The Ed25519ph and Ed448ph variants are prehashed. […] These variants SHOULD NOT be used.

• The crypto state is based on crypto_hash_sha512_state

typedef struct crypto_sign_ed25519ph_state {
    crypto_hash_sha512_state hs;
} crypto_sign_ed25519ph_state;

• But the sha512 file starts with this warning:

/*
 * WARNING: Unless you absolutely need to use SHA512 for interoperability,
 * purposes, you might want to consider crypto_generichash() instead.
 * Unlike SHA512, crypto_generichash() is not vulnerable to length
 * extension attacks.
 */

@jmcardon Am I missing anything?
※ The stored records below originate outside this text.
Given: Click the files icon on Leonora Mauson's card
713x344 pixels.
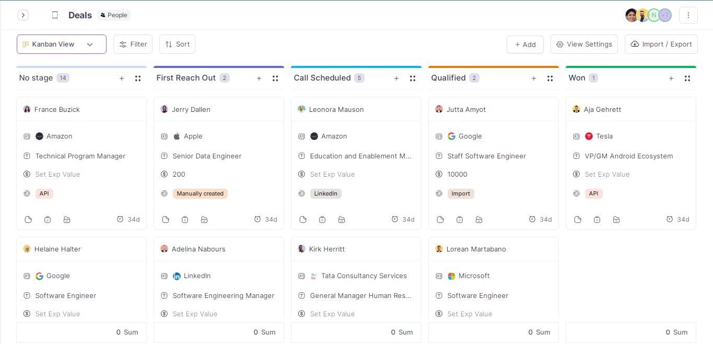Looking at the screenshot, I should point(342,220).

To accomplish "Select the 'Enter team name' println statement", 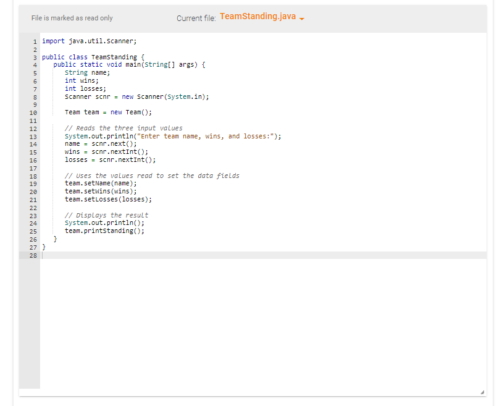I will [173, 135].
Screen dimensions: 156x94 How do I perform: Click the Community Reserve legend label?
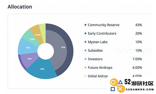pos(103,25)
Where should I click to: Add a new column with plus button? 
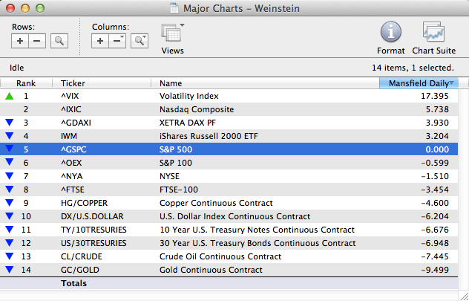coord(100,41)
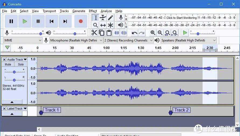Mute the Audio Track
240x136 pixels.
tap(8, 64)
Does that mean we should provide signing from another backend?

[ghost]

Should these correspond to each other?

[ghost]

How do we ensure that users of the library call this? it would be nice to make sure it's run when the program starts without having to remember to do anything.

[Kleidukos]

@jmcardon and @kozross suggested a secureMain function just like other defaultMain functions that exist, where the sodium_init function is called. Something like

main :: IO ()
main = secureMain $ do
  rest of the function

[kozross]

Yeah, I think that's the easiest way. You can (and indeed, should) also document that c_sodium_init must be called before any other functionality is used for those who don't want to use secureMain.

[Kleidukos]

Yes

[ghost]

It's hard to tell if these should be safe or unsafe, it feels like for small inputs unsafe would be fine, but if someone mmaps a 4TB file and hashes it, this is going to be problematic. I'd thought about exposing both and then on the Haskell side choosing based on the data size. Whether the runtime of hashing algorithms has security concerns I have no idea...

[Kleidukos]

Good thinking

[kozross]

I'd say this is a case of 'offer both options, explain why they're different' for sure. Automagical deciding could be done at a higher level, but even then, I'm not sure if it's a good idea.

[ghost]

Any chance this could be a memcpy? https://hackage.haskell.org/package/base-4.16.0.0/docs/Foreign-Marshal-Utils.html#v:copyBytes

[Kleidukos]

Actually I'd rather generate those with c2hs, these are not here to stay. :)

[ghost]

Might be a useful thing to get added to base

[Kleidukos]

You don't say: https://gitlab.haskell.org/ghc/ghc/-/issues/20934

[kozross]

I'm honestly surprised these don't exist already.